Unique ID For Everyone
Sharing DiD With Other Users
The Arogya Setu app has been designed to automatically share the DiD, time and GPS location of one user with other users when they come nearby. The policy reads that the information collected from one user will be securely stored on the mobile device of the other registered user, and will not be accessible by other users.
Data Will Not Be Shared With Third-Party Apps
The recent update in the policy reads that the data of users will not be shared with any third-party apps. However, there is a clause. This data may be retrieved for necessary medical and administrative intervention, although the exact definition or meaning has not been made public yet. Information will be sent to the central government’s server without the user’s permission, such as:
- Positive Test For COVID-19
- Self-declared assessment points for a user at high risk (this is categorized as yellow (moderate risk) and orange (high risk))
Non-liability Of Government
As per the limitation of the liability clause, the government cannot be held responsible for the failure of the app to identify a person accurately, as well as for the accuracy of the information provided by the app. The policy reads that the government is not liable in case of any unauthorized access to your information or modification thereof.

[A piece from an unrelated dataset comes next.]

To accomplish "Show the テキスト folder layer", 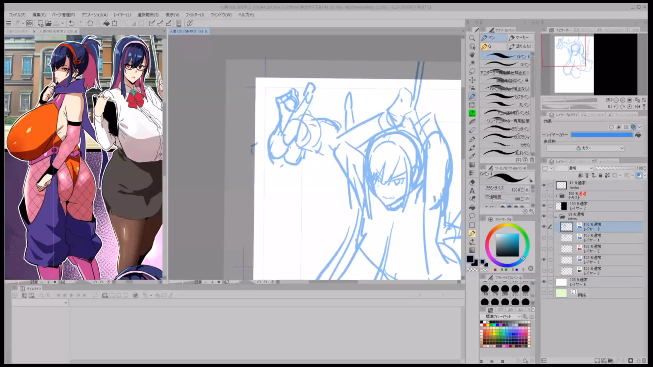I will pyautogui.click(x=544, y=196).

However, it remains unclear if the clause is limited to unauthorized access of a user’s device or central servers which store the data.
Duration Of Stored Data
Any data, including the DiD data, will be stored on the mobile for 30 days, after which it will be deleted automatically, in case it has not been stored in the central database. For the data that has been stored in the central database, the deletion period is 45 days.

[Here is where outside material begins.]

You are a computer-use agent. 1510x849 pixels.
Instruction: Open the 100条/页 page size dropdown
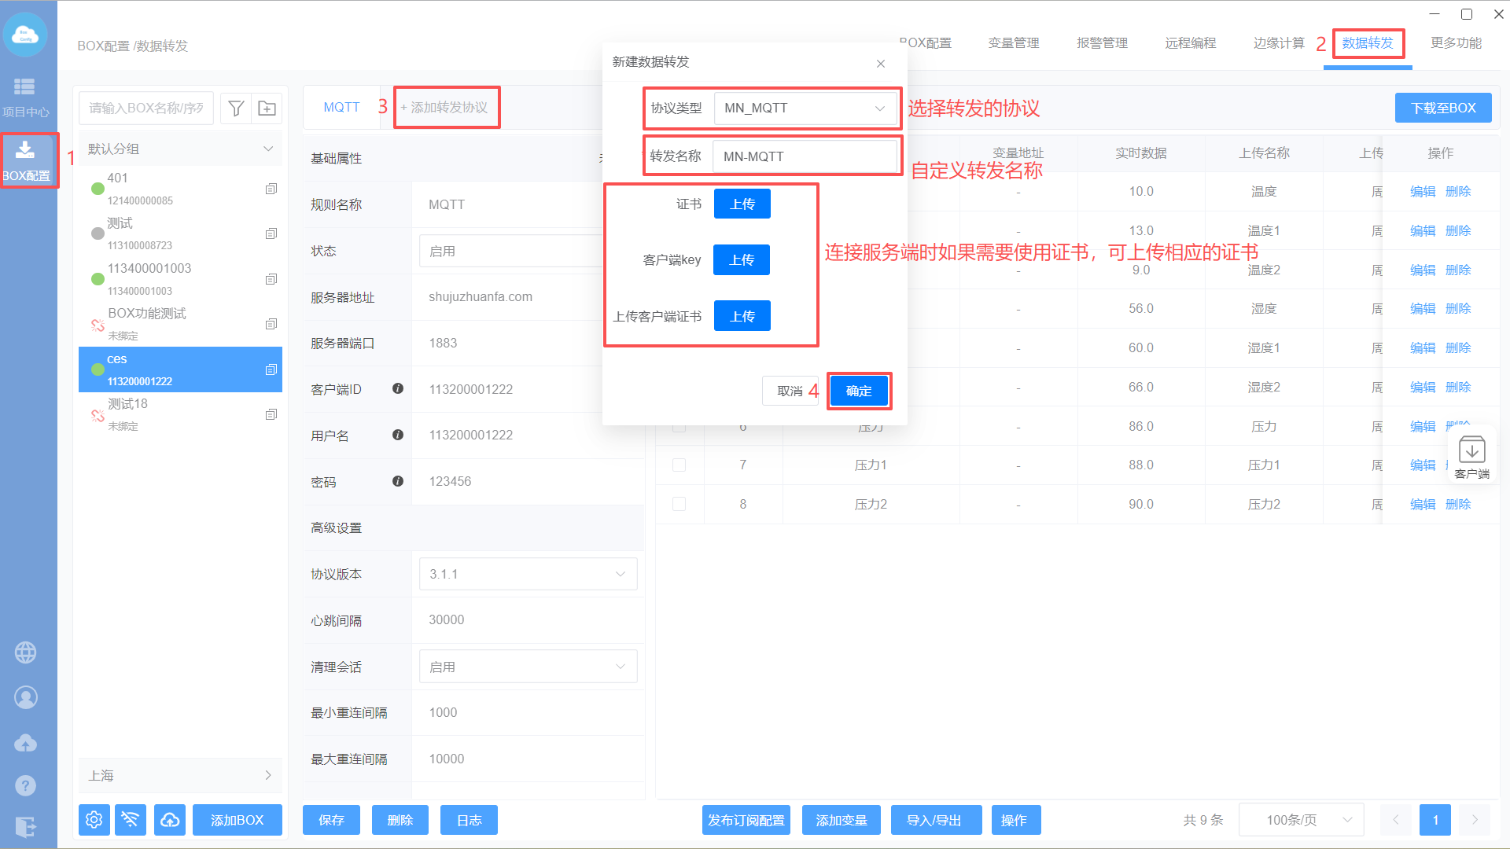(1301, 820)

For those users who have been tested positive for the virus, the data will be deleted after 60 days.
Data After Uninstallation Of App
It is a common question that hovers over everyone’s mind – what will happen to the data if the app is uninstalled from the mobile device? All the data that are retrieved from a user at the beginning of the installation remains stored in the database – as mentioned in the above paragraph – for a set number of days, irrespective of usage of the app by the user. In simple words, once the app is installed, the data stays for 30 days.
Usage Of Data
The stored data will be anonymized and transformed into data sets that will generate a heatmap and statistical visualization. However, the app has not seen a heatmap and statistical visualization even after the update on the user’s end. The app at present only shows a state-wise breakdown of the COVID-19 positive cases.
The app has been encrypted with standard security features, and all the data will be encrypted before it is further uploaded to an encrypted cloud server. The app has been designed in such a way that it conceals the location and other details of a positive tested patient, in case another user comes near the patient.